I have used this technique to not only successfully get alternate terms to rank for a site but also to build the PR (PageRank) of archived pages whose content was otherwise only indexed as part of “category” pages or monthly archives. Here is a short sequence that shows the internal link structure of a hypothetically typical blog under normal conditions (i.e., not deep-linking)
Please note the following:
- The purple node marked “hp” is the home page.
- The blue nodes represent “/page/n” types of pages that you find in blog platforms such as WordPress. Thus, the node-link structures above do not apply to all blogs.
- The green nodes represent article pages (as opposed to the non-chronological “pages” found in WordPress).

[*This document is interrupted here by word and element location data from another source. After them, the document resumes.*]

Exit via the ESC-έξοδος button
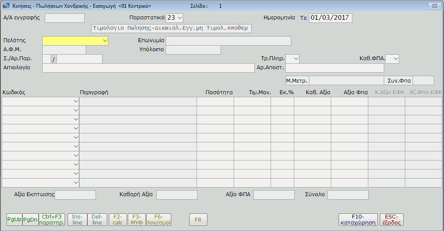The height and width of the screenshot is (231, 444). click(x=392, y=219)
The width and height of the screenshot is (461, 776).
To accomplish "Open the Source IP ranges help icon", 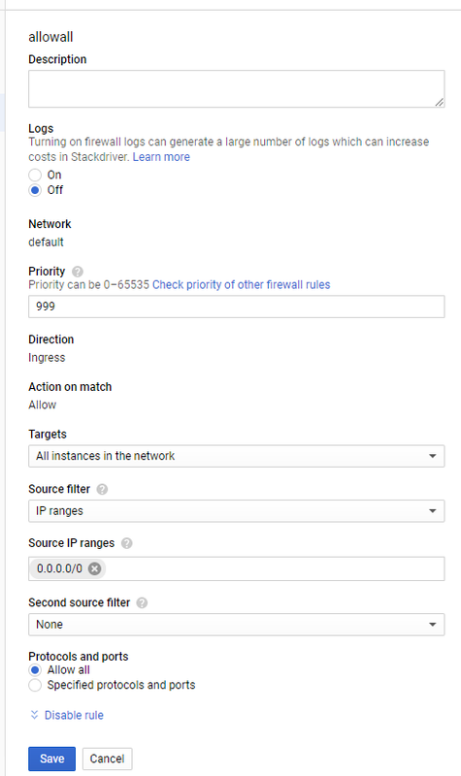I will pyautogui.click(x=127, y=543).
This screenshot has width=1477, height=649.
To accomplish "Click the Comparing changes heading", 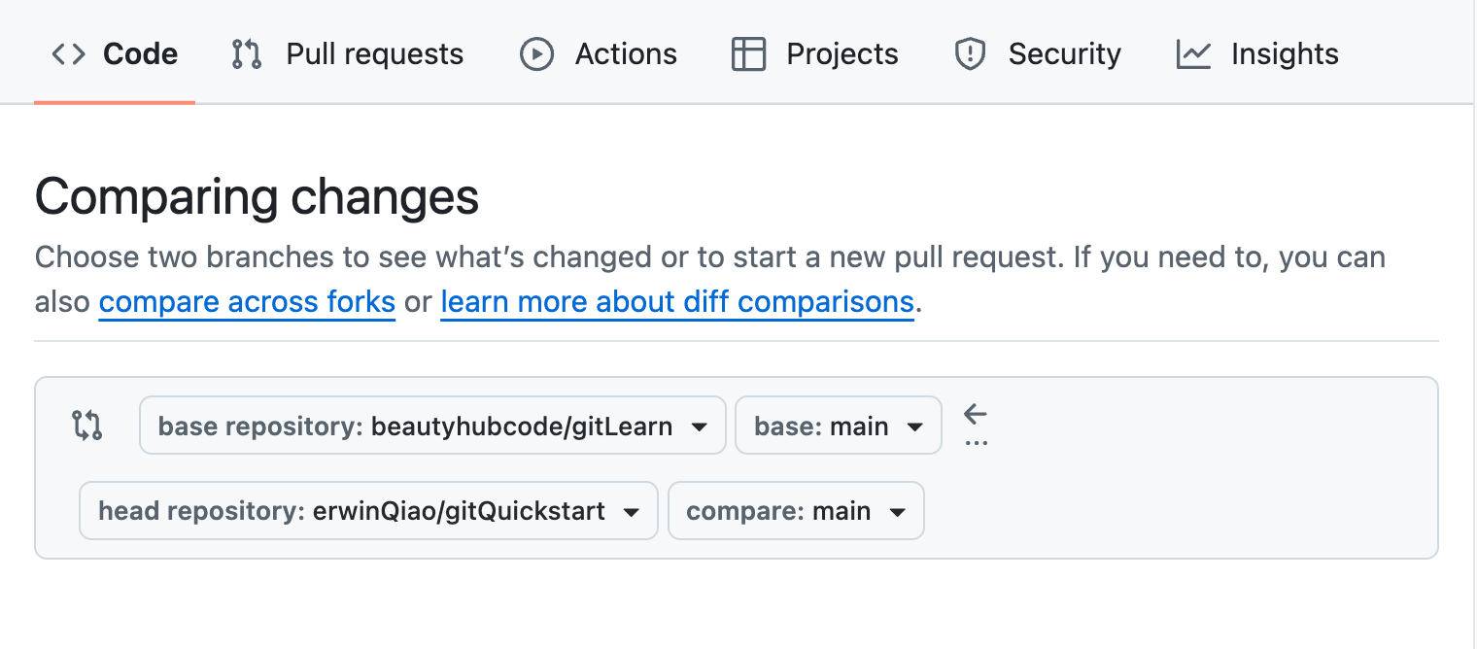I will 257,197.
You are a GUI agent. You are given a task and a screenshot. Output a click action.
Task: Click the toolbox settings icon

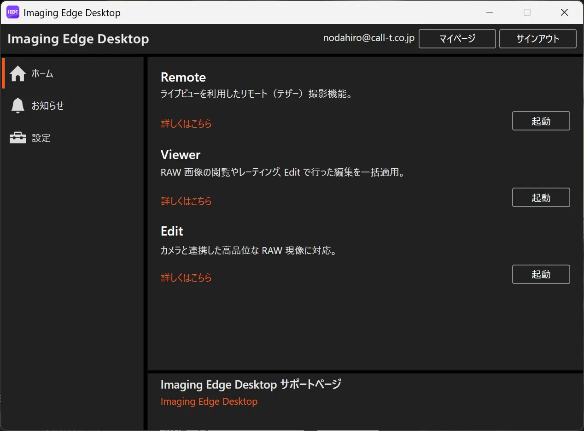click(18, 138)
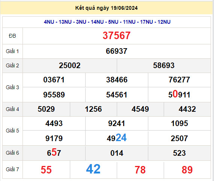
Task: Click the Giải 4 number 5029
Action: [46, 109]
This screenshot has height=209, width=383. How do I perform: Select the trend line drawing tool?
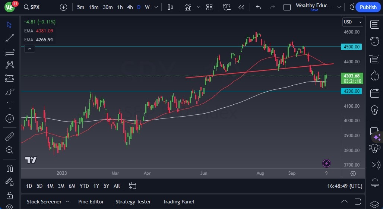[x=10, y=38]
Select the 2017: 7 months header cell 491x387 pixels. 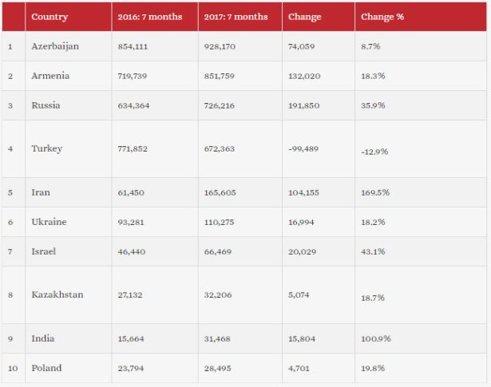pos(236,17)
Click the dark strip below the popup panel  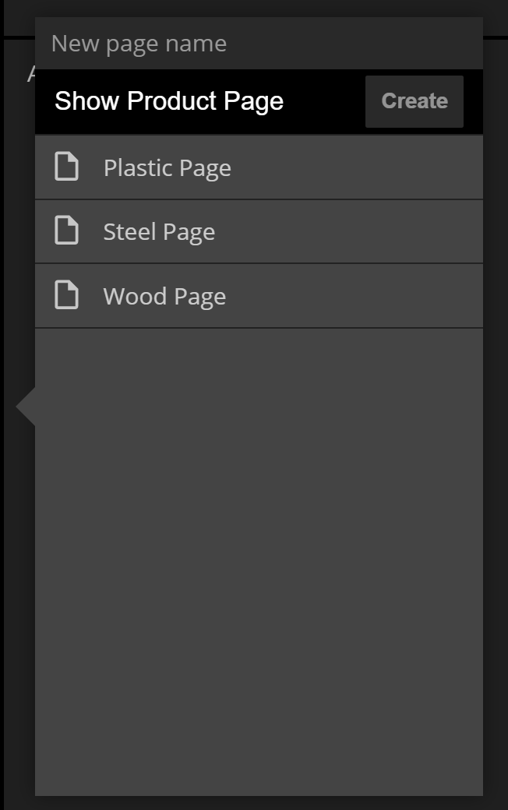[259, 803]
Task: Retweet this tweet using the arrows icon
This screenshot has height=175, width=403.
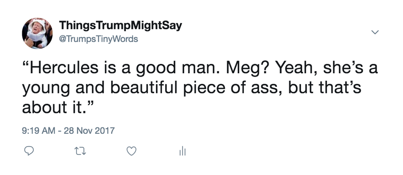Action: 79,152
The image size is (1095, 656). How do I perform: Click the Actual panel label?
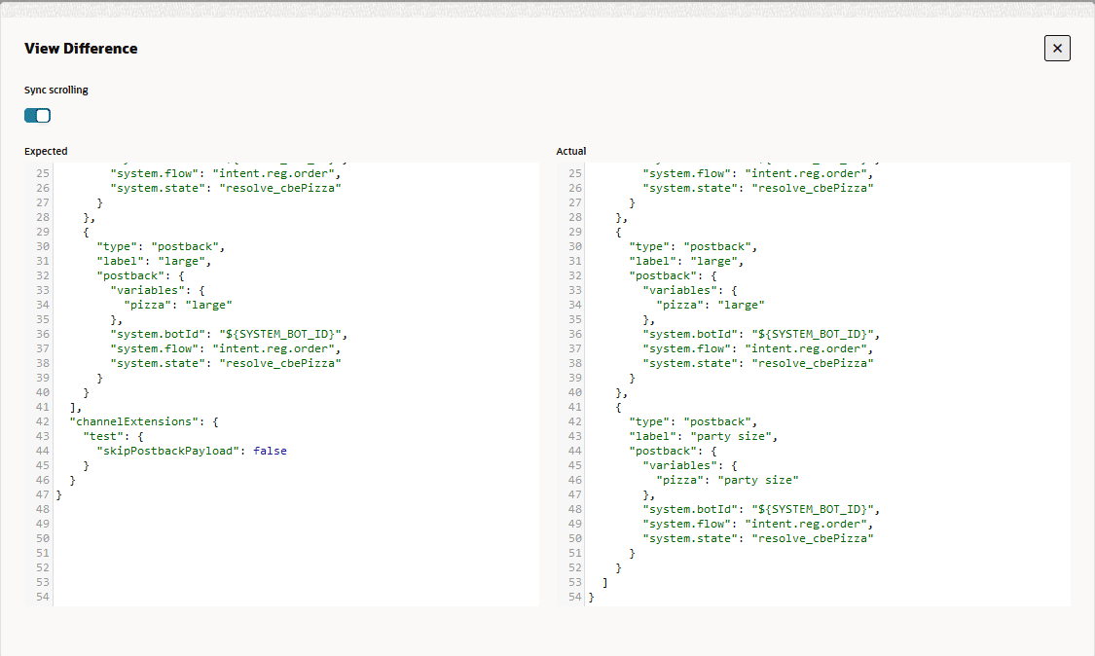point(571,151)
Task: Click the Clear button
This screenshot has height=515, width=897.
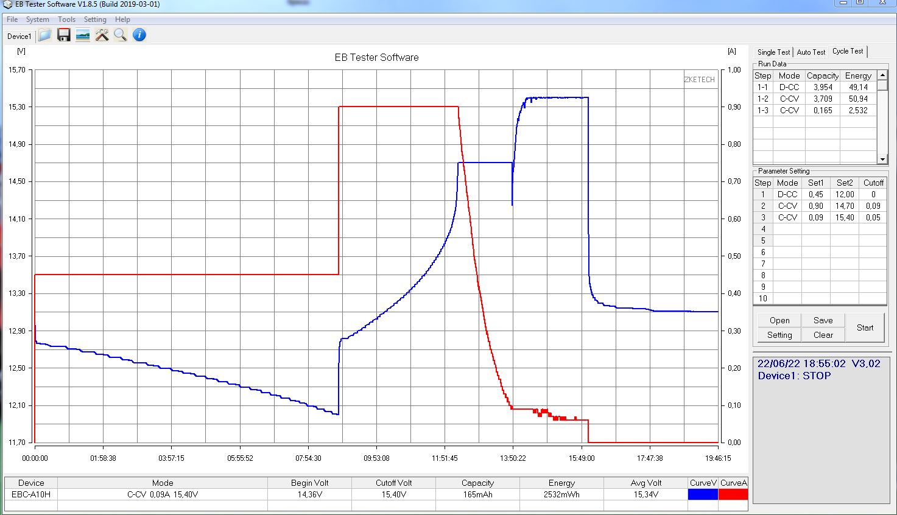Action: (x=823, y=335)
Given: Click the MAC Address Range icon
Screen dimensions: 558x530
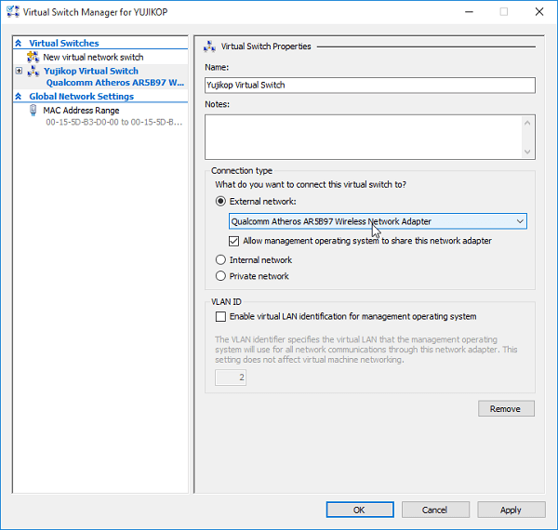Looking at the screenshot, I should click(33, 111).
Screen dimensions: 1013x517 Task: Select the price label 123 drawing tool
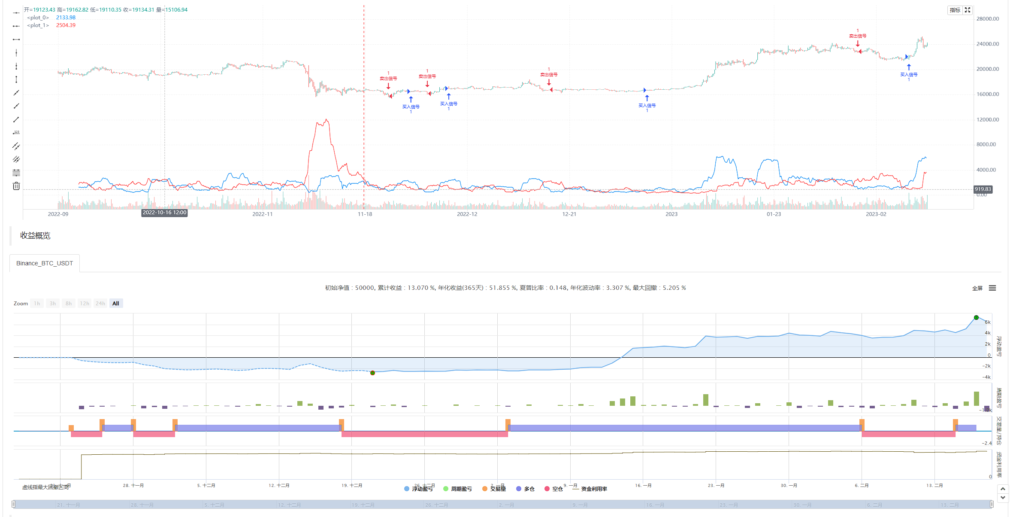pos(16,133)
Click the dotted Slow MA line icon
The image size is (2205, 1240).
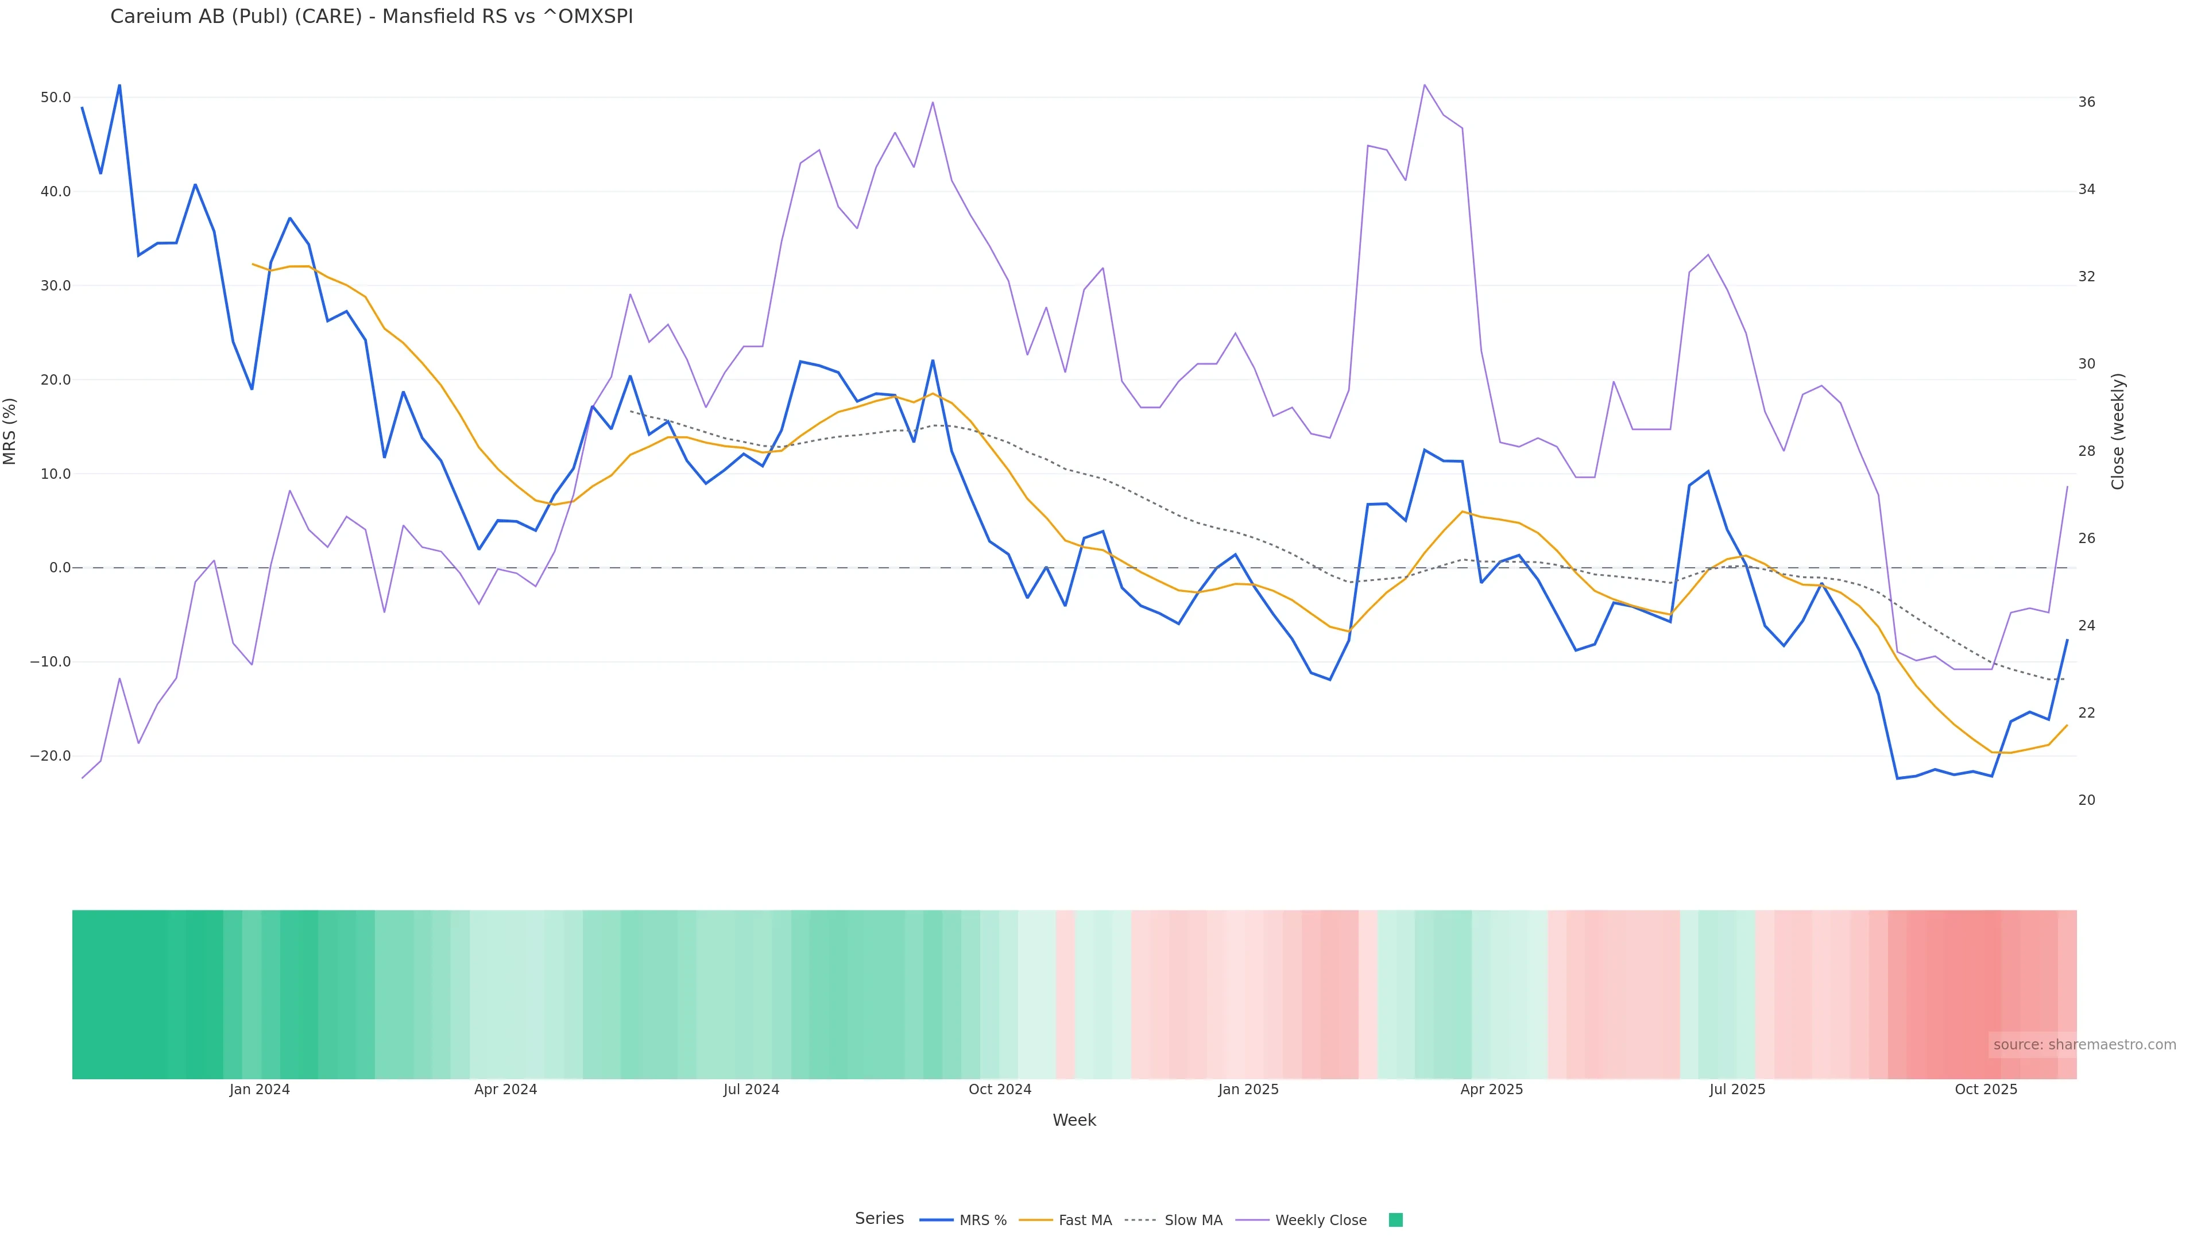[x=1140, y=1220]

- In frames 4-9, posts A-F actually link to the home page. These links are not shown to reduce clutter.
- Posts A-I may or may not interlink with each other. If they do, it’s likely because of a “recent posts” blog.
- Pages p2-p3 may or may not have a link to each from the home page.
- Page p1 in this example is actually a clone of the home page, and is used for convenience. Depending on how a blog is configured, p1 may either (a) be the same as the home page; (b) may not exist; (c) may exist but serve the functionality of a “page 2”.
- Each page p1-p3 and the home page only display three posts maximum, purely for convenience of diagramming.
- The concepts here can be extrapolated to other blog platforms to a degree.
The nodes in the animated sequence are minimally “connected” and thus article pages are less likely to be indexed. The content itself gets indexed, but usually as part of “/page/1”, “/page/2”, or “category” or monthly archive pages. These are all transient pages, so even though the content is indexed, it may be difficult to find the real page in a search engine. I find this happens to me regularly even on PR6 sites, even if I use very specific search phrases with double quotes. But once I deep-link, the archived page gets indexed sooner, and the page rank rise – though probably due to several factors, not just deep-linking alone.
Suffice it to say that even if you disagree with me and believe your blog pages are not technically “invisible” and will eventually get linked under normal circumstances, you should still build deep-links to your archived pages.